Jamaican Jerk refers to a way or style of cooking meat that is native to Jamaica. It's a blend of spices, herbs and marinate in which meat, be it chicken, beef, pork, goat, fish, vegetables or fruit is dry-rubbed or wet marinated. It has become a way of life for Jamaicans to prepare this award-winning way of cooking and serving meat.

When I started researching the history of how jerk style had its native beginnings, I came across a few historians’ variations of how it began. Some believed that this style of cooking dates back to over 2500 years ago when the Maroons first introduced this African meat cooking technique to Jamaica which was combined with native cooking techniques. Others argue that jerking originated with the Amerindians in Jamaica from the Arawak and Taino tribes who intermingled with the Maroons.

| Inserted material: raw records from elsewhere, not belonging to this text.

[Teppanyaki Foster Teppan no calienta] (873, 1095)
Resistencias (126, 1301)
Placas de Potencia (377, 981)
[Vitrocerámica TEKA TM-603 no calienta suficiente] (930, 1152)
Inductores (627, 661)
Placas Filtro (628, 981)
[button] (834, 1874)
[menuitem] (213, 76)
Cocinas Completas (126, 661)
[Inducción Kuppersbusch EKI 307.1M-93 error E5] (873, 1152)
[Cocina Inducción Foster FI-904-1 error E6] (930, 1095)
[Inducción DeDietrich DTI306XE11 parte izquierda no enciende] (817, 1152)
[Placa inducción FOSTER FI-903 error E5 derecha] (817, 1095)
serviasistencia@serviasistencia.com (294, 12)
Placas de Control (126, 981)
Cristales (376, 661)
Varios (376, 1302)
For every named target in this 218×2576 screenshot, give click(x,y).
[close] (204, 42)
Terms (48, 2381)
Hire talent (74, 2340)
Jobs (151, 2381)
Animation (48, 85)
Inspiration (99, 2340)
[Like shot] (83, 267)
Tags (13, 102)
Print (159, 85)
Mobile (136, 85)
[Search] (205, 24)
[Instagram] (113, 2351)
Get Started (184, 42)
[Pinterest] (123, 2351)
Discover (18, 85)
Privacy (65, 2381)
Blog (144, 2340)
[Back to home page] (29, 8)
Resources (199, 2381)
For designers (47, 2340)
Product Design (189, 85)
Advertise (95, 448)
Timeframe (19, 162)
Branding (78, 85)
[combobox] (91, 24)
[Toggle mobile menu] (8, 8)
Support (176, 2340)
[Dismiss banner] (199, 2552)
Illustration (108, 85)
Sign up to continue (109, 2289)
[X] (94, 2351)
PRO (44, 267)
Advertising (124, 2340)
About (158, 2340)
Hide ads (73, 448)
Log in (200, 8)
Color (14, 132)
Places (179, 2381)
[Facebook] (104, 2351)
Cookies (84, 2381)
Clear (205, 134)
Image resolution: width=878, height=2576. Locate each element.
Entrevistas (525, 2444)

However, the story goes, this smokey taste of jerked meat is achieved using a variety of cooking methods and techniques.

Jerk cooking is popular in Caribbean and West Indian communities throughout North America and Western Europe. Jerk cooking and seasoning has gained popularity with the Caribbean diaspora all over the world, and forms of jerk can now be found at restaurants almost anywhere a significant population of Caribbean descent exists, such as Canada, the United Kingdom and the United States of America.

Jerk Techniques

The cooking technique of jerking, as well as the results it produces, has evolved over time from using pit fires to old oil barrel drums as the cooking vessel of choice. Around the 1960s, Caribbean entrepreneurs seeking to recreate the smoked pit flavor by an easier, more portable method came up with a solution to cut oil barrels lengthwise and attach hinges, drilling several ventilation holes for the smoke. This is the method that Taste of Jamaica employs, also called Pan Jerk. These barrels are filled and fired with charcoal or pimento wood, which enhances the spicy, smoky taste.

Alternatively, when these cooking methods are unavailable, other methods of meat smoking, including wood-burning ovens, can be used to jerk meat. However, oil barrels are arguably one of the most popular cooking methods for making jerk in Jamaica. Most jerk in Jamaica is no longer cooked in the traditional method and is grilled over hardwood charcoal in a steel drum.

Street food "jerk stands" or "jerk centres" are often found across the island. Jerked meat can be purchased along with sides of hard dough bread, deep fried cassava bammy (Taste of Jamaica’s homemade special flatbread, usually served with Escovitch fish) or fried dumplings and festival, which is a variation of sweet flavored fried dumplings made with sugar.